Please help, and let me know if there is anything unclear with the question.
Update
I didn't realize that the HttpContext is set for each post. I haven't really worked with this kind of stuff before and for some reason assumed I was setting the values for the entire session (stupid, I know). However, I'm using windows authentication. How can I change the user on a more permanent basis (as long as the browser is open)? I assume I can't use FormAuthentication cookies since I'm using windows as my authentication mode, right?
Instead of faking the authentication, why not make it real? On a site that I work on we let admins impersonate other users by setting the authentication cookie for the user to be impersonated. Then the original user id is stored in session so if they ever log out from the impersonated users account, they are actually automatically logged back in to their original account.
Edit:
Here's a code sample of how I do impersonation:
[Authorize] //I use a custom authorize attribute; just make sure this is secured to only certain users.
public ActionResult Impersonate(string email) {
var user = YourMembershipProvider.GetUser(email);
if (user != null) {
//Store the currently logged in username in session so they can be logged back in if they log out from impersonating the user.
UserService.SetImpersonateCache(WebsiteUser.Email, user.Email);
FormsAuthentication.SetAuthCookie(user.Email, false);
}
return new RedirectResult("~/");
}
Simple as that! It's been working great.
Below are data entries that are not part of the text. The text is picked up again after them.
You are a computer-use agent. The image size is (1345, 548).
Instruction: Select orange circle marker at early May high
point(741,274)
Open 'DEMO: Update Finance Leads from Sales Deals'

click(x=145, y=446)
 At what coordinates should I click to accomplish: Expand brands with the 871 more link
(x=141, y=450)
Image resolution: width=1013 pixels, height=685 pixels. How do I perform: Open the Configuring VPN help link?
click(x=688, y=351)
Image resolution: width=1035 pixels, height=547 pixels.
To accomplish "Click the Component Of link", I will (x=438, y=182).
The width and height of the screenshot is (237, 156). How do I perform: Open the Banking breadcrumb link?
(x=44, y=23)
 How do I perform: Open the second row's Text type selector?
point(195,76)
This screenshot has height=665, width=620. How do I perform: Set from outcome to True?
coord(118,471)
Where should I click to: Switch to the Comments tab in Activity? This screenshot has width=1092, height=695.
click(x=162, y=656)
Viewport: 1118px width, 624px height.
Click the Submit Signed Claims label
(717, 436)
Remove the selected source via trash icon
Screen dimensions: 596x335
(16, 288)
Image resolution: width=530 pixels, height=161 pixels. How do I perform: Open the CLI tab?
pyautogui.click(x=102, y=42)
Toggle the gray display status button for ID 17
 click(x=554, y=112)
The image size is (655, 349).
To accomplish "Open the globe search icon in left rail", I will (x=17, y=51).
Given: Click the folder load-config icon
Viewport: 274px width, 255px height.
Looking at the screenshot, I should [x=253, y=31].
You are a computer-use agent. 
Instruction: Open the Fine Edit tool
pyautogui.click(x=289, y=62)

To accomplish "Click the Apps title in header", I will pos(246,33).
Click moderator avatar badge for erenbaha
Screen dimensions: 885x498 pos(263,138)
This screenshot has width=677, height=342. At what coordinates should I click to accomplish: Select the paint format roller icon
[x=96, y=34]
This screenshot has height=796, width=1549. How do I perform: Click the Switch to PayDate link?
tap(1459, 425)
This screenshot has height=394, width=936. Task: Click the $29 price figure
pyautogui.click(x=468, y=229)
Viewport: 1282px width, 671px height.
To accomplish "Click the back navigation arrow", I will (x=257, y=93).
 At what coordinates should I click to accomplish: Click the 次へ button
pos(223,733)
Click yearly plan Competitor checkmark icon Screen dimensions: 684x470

The only tricky piece is storing the session data (which certainly isn't required, it was just a nice feature to offer to my users so they wouldn't have to log back in as themselves all the time). The session key that I am using is:
string.Format("Impersonation.{0}", username)
Where username is the name of the user being impersonated (the value for that session key is the username of the original/admin user). This is important because then when the log out occurs I can say, "Hey, are there any impersonation keys for you? Because if so, I am going to log you in as that user stored in session. If not, I'll just log you out".
Here's an example of the LogOff method:
[Authorize]
public ActionResult LogOff() {
//Get from session the name of the original user that was logged in and started impersonating the current user.
var originalLoggedInUser = UserService.GetImpersonateCache(WebsiteUser.Email);
if (string.IsNullOrEmpty(originalLoggedInUser)) {
FormsAuthentication.SignOut();
} else {
FormsAuthentication.SetAuthCookie(originalLoggedInUser, false);
}
return RedirectToAction("Index", "Home");
}
I used the mvc example in the comments on this article http://www.codeproject.com/Articles/43724/ASP-NET-Forms-authentication-user-impersonation to
It uses FormsAuthentication.SetAuthCookie() to just change the current authorized cookie and also store the impersonated user identity in a cookie. This way it can easily re-authenticate you back to your original user.
I got it working very quickly. Use it to allow admin to login as anyone else.